-------- Information given
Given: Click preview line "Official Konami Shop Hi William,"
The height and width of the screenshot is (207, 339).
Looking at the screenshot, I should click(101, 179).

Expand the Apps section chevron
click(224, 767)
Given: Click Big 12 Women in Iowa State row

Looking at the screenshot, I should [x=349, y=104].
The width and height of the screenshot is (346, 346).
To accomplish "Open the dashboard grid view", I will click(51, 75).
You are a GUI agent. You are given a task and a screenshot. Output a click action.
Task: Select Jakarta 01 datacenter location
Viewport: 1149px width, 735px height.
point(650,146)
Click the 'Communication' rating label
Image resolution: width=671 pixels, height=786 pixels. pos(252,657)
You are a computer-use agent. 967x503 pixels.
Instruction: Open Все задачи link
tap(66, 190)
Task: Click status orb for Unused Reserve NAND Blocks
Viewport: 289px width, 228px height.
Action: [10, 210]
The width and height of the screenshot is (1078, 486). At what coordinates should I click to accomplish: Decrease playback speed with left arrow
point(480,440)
----------------
Check each line above for the word "agent" and say how many have it, with nothing else.

2